Resources - The Writing Center  

"The word for teaching is learning."
-- Nancy Martin


LOCATION:
ERDL, just to the right of the entrance to the PACC (Phillips Academy Computing Center).

HOURS: Wednesdays and Thursdays from 8:00 - 9:15 p.m.

STAFFING: Instructors in English and History & Social Sciences and 12 students.

QUESTIONS? Contact Instructors Lynne Kelly or Randy Peffer.

The three principles of the peer-reading component of the Writing Center are that any writer, regardless of ability, can gain from one-to-one conferences; skilled intervention in the writing process helps students to become better writers; and a supportive atmosphere builds confidence, which can lead to increased proficiency and, in time, greater self-reliance.

The Writing Center is staffed by students recommended for their writing ability and for their friendly and encouraging attitudes. They do not act as doctors ministering to the sick paper, or as respositories of writing knowledge to be dispensed to the uninitiated. Instead, through thoughtful questions peer-editors elicit from students what they know about their topic, audience and purpose. Peer-readers study and practice specific teaching strategies effective in conferences. Our comments begin with whatever we consider the most important problem to be solved first. Usually this means talking with the writer about content, organization, coherence and unity, point of view, and tone. To the extent that a paper's offending surface features mar comprehension or interfere with aesthetic pleasure, we locate but do not correct.

The one-to-one setting is an environment where teaching is, indeed, learning. Paradoxical as it may sound, writing centers do not promote dependency. Collaborative work means talking about what is getting in the way of the clear and graceful expression of ideas. Once a problem is located, the peer-reader asks questions and occasionally makes suggestions before leaving the writer to revise.
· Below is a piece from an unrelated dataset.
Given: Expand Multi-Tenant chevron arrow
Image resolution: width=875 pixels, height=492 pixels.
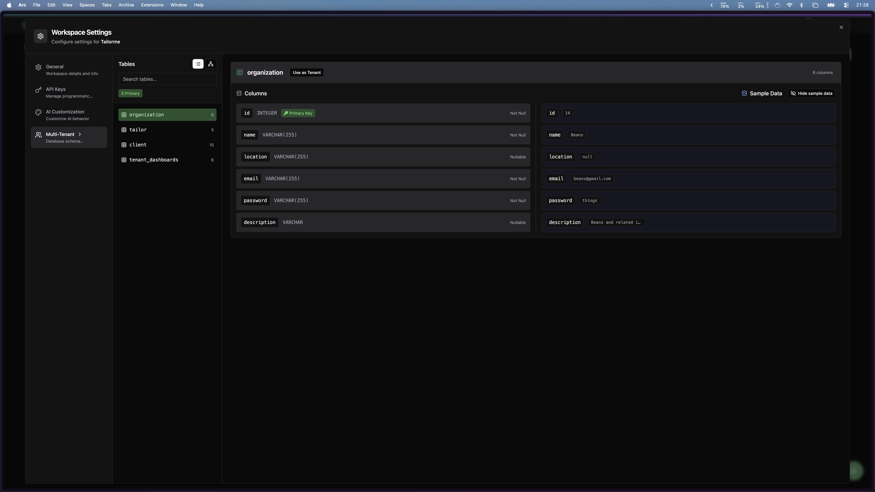Looking at the screenshot, I should [x=80, y=134].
Writing in the various disciplines means practicing fundamental academic strategies: observing, paraphrasing, quoting, summarizing, interpreting, analyzing, and synthesizing. Students must learn to think critically and reason cogently as they read, compose and revise. Peer-readers will help students to view writing and revising as a recursive process which may need to begin with understanding the assignment, setting reading goals, or pondering the topic before writing. Understanding writing as a process is important because it shifts the focus from what students have written to the way they write. Observing writers at work leads us to ask why they behave as they do, and eventually we come to question the assumption that writing is an intrinsically individual, asocial activity. Understanding the ways in which writing and reading are social and cognitive acts has broad implications for our work.

Readers at the Writing Center assume that students have something to communicate and some idea of how to do so. By staging writing as a learning activity, we keep the focus on the writer writing, not on the paper. Like writing itself, the teaching of writing can always be improved, and the Writing Center hopes to be the bridge between theory and practice that creates a school-wide, ongoing discourse on learning to write at Phillips Academy.